3 content knowledge and skills that I have learnt:
1. I have learnt the coding in python, I think it is a very useful skill. I do not have programming basics, but at last of the program, I have finished the complex coding for our claw machine with the help of the online tutorials with my group mates. We have also learnt the use of the coding in the actual robot arm through opencv. OpenCV is a library of programming functions mainly aimed at real-time computer vision. With the use of opencv, we can control the robot arm by our coding.
Nowadays, programming is an important skill, it is because the advanced technology are everywhere in our lives.
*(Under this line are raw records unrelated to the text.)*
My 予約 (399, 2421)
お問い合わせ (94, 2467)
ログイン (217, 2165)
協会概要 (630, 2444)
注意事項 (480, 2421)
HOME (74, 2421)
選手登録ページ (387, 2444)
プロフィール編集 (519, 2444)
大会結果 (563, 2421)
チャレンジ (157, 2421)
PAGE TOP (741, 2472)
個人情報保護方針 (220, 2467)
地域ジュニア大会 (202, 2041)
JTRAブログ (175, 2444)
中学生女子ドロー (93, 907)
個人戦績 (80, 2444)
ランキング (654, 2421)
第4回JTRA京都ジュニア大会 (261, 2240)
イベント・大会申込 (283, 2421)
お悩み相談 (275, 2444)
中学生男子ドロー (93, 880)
Python is great for building micro-project to macro enterprise web services as well as on supporting other types of programming languages.With better programming knowledge, I may solve problems more logical.
2. I have also learnt the use of the coding in the actual robot arm through opencv. OpenCV is a library of programming functions mainly aimed at real-time computer vision. With the use of opencv, we can control the robot arm by our coding. It is hard because we also need to learn how the robot arm works with its particular positions.
3. I also learnt problem solving skills during the attachment.One of professors from SUTD, Mr Jianxi Luo, came to A* and shared with us about his experience on solving engineering problems.When I'm solving a problem, I can't focus too much on the knowledge or content of a particular topic, maybe I can take what I've learned from other topics and apply it to the problem. In this case, we may have diverse ways to solve one problem.
2 interesting aspects:
I think figuring out how the robot arm works is really interesting. We learnt how to use the coding to control the robot arm and we did it for an interactive game, it is enjoyable and interesting.
Besides, the working environment is really different with school, we always have meetings for improving our final products. It is really interesting to experience in working environment.
Takeaway of life:
I think it is teamwork. I realised the importance of group cooperation and accumulated some work experience. With teamwork, we can have diverse methods to do our product. We can also help each other, to give play of everyones’ advantages. We also encourage and supervise each other for getting a better product.